Geographic Information Systems

Geophysics

Scientific Communication

Geothermal risk

uncertainty

investment

abandoned hydrocarbon wells

support

Hungary

All geothermal projects aim to generate inexpensive power for consumers and yield a profit for investors, while holding down operational and maintenance costs. To meet these goals, there has to be a demand for power, the resource should be suitable, and the resource’s exploitation must be sustainable. Once legal/environmental questions are resolved, a proven, economical technology can be developed to exploit the resource. At that point, the necessary investors, lenders, customers, and technical experts must agree to get involved. This would also minimize project risk for investors.
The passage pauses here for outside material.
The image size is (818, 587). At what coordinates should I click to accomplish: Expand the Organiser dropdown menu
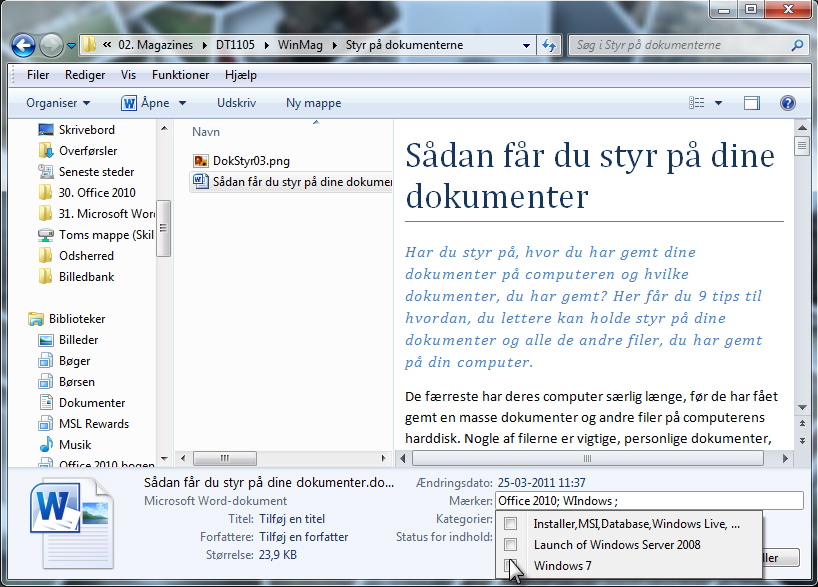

Although national governments use many policy and regulatory instruments to smooth the path for renewable energy production, the high-risk and significant up-front capital required for geothermal power development makes it a special case in the renewable-energy palette: until the first borehole is drilled into a geothermal reservoir, developers cannot know the exact parameters of the planned geothermal project. As drilling continues, the new information gathered helps reduces risk and attract external capital. In any case, time-risk reduction for geothermal projects works best as a component of coordinated plans which recognize the project’s particular needs and conditions.

The outstanding geothermal potential of the Pannonian Basin is manifested in an elevated heat flow density (50-130 mW/m2, with a mean value of 90-100 mW/m2) and a geothermal gradient of about 45 /km (Toth A., Bobok, E., 2017). This is a result of the basin’s Early-Middle Miocene formation, when the lithosphere stretched and became thinner (the crust is “only” 22-26 km thick), and the hot asthenosphere got closer to the surface (Nador et al, (2019)).

Hungary is geologically and hydrogeologically diverse, and almost all its interesting features are close to each other. These unique natural variations are due to the relative thinness of the Earth’s crust under the Pannonian basin and the tectonic compression which caused higher pore pressure in deeper reservoirs.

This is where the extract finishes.